The app I just described is not an example I made up, but a real situation that occurred in the “rif is fun for Reddit” application. In exactly the same way, any JavaScript code could be injected, and the user’s login data could be stolen. Moreover, the example presented is just one of the simplest attack scenarios that can be used when a programmer does not fully consider the use of Intents in their application.

If you’re curious about other applications that could be hacked with Intents and how these attacks were carried out, be sure to check out the articles below, which explain it in detail.

That’s all for Intents, and now let’s move on to the last point for today, which is improper permission management.

3) Permissions

How often do you install a new app on your phone that, right off the bat, asks you for a bunch of different permissions? Allow access to location, allow access to files, allow access to read SMS, contacts, phone status, and so on and so forth. Personally, I use a fairly simple rule. If I can’t answer the question “Why does this app require these permissions from me?” then I simply don’t use it. I care about my security and don’t want to use suspicious software on my devices. Unfortunately, not everyone is a programmer and knows a thing or two about how it works, just as not everyone reads requests for app permissions and accepts them without thinking.

Earlier, talking about intents, I showed how easily one can manipulate the application’s behavior. Going one step further, we could think of an example of an application that can not only be manipulated but also used to perform operations for which we don’t have permissions, but that application has. And again, I won’t use a made-up example here, but a situation from 2019 when a vulnerability was found in Google and Samsung Camera applications. These apps allowed other apps to take photos or record videos using the camera. The photos were saved on the SD card, and a malicious app could request access to the phone’s memory, which in itself is not very suspicious, and then send an intent to the vulnerable camera app and extract files. Furthermore, if geolocation was enabled while taking pictures, the malicious app could track the user by extracting that information from the metadata.

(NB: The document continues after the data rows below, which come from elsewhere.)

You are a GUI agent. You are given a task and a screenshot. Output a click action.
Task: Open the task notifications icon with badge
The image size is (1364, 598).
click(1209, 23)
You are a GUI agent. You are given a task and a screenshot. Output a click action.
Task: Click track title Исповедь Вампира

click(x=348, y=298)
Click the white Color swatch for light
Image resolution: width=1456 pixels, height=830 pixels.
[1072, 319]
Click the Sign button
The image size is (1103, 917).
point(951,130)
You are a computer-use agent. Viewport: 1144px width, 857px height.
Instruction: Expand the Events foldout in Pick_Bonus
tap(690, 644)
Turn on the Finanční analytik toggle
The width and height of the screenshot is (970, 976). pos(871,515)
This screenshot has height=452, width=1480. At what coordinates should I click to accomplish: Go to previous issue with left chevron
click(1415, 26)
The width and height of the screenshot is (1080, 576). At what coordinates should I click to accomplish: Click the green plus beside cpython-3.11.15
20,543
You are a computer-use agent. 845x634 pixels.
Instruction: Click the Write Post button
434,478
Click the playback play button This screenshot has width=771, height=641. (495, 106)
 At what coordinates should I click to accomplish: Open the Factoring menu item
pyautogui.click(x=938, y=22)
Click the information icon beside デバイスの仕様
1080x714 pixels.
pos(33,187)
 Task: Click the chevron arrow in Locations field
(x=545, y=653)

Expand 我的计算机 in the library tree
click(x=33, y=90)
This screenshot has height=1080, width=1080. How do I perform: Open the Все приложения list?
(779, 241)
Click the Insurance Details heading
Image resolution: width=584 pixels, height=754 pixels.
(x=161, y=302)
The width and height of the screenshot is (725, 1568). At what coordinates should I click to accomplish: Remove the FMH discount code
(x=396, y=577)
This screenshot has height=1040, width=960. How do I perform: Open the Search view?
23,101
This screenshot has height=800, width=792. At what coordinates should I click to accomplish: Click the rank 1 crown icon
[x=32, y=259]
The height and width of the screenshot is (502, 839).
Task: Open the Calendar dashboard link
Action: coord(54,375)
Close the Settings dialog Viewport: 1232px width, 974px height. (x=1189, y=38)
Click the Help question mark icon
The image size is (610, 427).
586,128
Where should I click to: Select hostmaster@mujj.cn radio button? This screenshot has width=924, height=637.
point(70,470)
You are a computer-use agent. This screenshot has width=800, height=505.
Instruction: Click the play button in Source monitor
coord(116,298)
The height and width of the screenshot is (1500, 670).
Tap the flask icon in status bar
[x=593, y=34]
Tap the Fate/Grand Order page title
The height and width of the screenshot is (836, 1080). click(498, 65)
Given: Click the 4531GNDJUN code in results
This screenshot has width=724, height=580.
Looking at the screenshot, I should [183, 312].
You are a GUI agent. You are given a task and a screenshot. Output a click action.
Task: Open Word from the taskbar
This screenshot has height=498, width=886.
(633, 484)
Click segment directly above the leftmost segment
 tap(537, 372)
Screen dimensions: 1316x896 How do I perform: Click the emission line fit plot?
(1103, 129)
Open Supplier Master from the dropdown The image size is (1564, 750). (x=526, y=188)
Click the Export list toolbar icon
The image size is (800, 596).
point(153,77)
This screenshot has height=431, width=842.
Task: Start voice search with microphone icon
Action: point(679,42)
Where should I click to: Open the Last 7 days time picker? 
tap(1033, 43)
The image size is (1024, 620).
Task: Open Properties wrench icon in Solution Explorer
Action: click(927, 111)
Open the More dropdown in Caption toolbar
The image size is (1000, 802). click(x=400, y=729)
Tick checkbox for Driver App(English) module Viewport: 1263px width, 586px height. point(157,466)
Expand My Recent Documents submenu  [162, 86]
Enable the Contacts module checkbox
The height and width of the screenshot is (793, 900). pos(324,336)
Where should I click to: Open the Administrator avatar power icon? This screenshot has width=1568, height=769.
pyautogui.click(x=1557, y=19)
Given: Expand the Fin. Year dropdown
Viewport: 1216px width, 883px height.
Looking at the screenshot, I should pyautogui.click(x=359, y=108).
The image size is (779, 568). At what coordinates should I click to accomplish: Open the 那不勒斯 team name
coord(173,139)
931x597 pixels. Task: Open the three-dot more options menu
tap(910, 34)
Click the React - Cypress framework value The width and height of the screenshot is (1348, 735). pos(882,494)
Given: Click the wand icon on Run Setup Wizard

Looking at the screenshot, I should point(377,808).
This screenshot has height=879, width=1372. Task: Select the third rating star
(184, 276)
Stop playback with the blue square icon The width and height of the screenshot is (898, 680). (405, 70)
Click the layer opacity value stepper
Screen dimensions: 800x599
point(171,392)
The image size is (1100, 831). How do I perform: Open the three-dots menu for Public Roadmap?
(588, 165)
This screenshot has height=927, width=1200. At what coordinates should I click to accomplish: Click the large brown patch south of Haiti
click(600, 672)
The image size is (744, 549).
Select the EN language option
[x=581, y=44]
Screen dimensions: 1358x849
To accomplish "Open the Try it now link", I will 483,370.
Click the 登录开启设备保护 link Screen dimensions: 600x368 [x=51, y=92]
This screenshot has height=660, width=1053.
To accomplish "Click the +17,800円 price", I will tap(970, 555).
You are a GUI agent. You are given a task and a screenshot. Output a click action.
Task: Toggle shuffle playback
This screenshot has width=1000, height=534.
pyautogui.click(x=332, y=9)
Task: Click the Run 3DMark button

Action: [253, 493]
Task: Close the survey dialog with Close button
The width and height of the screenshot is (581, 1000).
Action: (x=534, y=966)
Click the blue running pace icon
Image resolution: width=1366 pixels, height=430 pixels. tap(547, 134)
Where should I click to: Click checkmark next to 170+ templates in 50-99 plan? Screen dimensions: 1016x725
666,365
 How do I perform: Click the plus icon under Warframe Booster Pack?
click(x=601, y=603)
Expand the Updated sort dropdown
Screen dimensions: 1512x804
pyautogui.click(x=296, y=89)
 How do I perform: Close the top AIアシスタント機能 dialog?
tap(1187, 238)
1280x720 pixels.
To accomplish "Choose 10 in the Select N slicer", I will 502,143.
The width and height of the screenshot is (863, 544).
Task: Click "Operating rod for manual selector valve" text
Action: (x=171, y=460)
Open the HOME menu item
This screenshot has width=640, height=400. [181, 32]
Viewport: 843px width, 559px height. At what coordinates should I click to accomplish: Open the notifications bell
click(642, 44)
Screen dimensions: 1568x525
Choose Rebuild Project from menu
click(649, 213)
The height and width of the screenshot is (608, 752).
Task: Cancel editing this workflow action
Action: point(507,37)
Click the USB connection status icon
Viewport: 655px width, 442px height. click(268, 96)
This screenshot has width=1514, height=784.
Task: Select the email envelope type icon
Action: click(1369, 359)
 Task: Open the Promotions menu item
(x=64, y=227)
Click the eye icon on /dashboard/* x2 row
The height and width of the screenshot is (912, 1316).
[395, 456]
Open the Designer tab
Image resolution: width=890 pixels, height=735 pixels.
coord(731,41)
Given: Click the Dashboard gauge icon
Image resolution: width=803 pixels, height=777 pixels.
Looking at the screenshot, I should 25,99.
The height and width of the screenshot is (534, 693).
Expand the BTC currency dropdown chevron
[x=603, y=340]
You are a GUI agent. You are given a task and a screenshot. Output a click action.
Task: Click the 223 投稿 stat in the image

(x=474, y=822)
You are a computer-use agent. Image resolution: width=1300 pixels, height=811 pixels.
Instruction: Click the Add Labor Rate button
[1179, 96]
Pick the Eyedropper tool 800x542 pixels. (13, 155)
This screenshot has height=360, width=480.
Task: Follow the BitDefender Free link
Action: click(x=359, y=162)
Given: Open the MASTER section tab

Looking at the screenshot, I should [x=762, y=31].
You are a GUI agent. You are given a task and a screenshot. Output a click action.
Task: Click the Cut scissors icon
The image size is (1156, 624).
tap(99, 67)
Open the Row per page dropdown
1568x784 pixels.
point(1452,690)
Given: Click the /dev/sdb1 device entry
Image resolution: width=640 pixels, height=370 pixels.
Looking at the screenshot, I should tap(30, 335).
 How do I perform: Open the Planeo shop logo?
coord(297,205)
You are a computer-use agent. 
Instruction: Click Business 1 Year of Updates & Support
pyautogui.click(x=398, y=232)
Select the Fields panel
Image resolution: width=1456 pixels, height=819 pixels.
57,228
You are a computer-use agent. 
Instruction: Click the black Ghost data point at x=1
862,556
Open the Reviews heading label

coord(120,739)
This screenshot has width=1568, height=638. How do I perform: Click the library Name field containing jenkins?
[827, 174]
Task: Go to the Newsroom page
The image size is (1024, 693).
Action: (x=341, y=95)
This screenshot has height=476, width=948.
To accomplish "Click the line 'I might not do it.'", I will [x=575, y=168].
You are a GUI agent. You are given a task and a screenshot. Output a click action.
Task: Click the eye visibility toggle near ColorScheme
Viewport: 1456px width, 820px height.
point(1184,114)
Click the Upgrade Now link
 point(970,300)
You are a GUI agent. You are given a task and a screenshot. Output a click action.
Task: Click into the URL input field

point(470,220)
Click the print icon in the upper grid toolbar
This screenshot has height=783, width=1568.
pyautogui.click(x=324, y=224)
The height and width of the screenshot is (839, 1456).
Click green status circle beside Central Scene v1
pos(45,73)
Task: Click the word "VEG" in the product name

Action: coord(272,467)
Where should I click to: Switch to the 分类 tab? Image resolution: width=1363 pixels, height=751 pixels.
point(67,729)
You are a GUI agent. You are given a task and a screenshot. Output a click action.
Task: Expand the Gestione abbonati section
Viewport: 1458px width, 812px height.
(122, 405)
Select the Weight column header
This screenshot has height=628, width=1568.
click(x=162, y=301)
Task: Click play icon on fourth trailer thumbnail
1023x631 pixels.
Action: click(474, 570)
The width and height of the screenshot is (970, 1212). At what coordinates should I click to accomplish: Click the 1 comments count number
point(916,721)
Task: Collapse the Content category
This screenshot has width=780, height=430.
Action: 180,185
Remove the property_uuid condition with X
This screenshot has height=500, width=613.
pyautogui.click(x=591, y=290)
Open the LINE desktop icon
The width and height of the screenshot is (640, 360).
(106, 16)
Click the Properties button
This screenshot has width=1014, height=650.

So, practically every request by an application for permission should be treated, both by the programmer and the user, as a risk of data access by other applications or unwanted persons. Of course, as a programmer, sometimes you have no choice. If the feature you are currently working on requires certain permissions, you have to ask for them. Just remember to always use them in a minimal, secure, and compliant manner with current practices in the documentation. An example of a lack of knowledge of the documentation is the requirement for permissions to the storage and camera when the application only wants to take a picture or select it from the gallery and save it to the internal memory in the application directory. According to the latest documentation, it is sufficient to use the Storage Access Framework or MediaStore. Unfortunately, I have already encountered many devs who did not know about this and their applications unnecessarily asked for these permissions.

Final Thoughts

The first article in the OWASP Mobile Top 10 series is coming to an end. I would like to remind you that in this article, I only discussed a few examples related to the first security risk, while in practice, as I mentioned earlier, it applies to the entire platform. This means that as a developer, you must stay up to date with the latest documentation, recommended security practices, and track the changes introduced in subsequent versions of the Android system.

New articles from the OWASP Mobile TOP 10 series will be coming soon.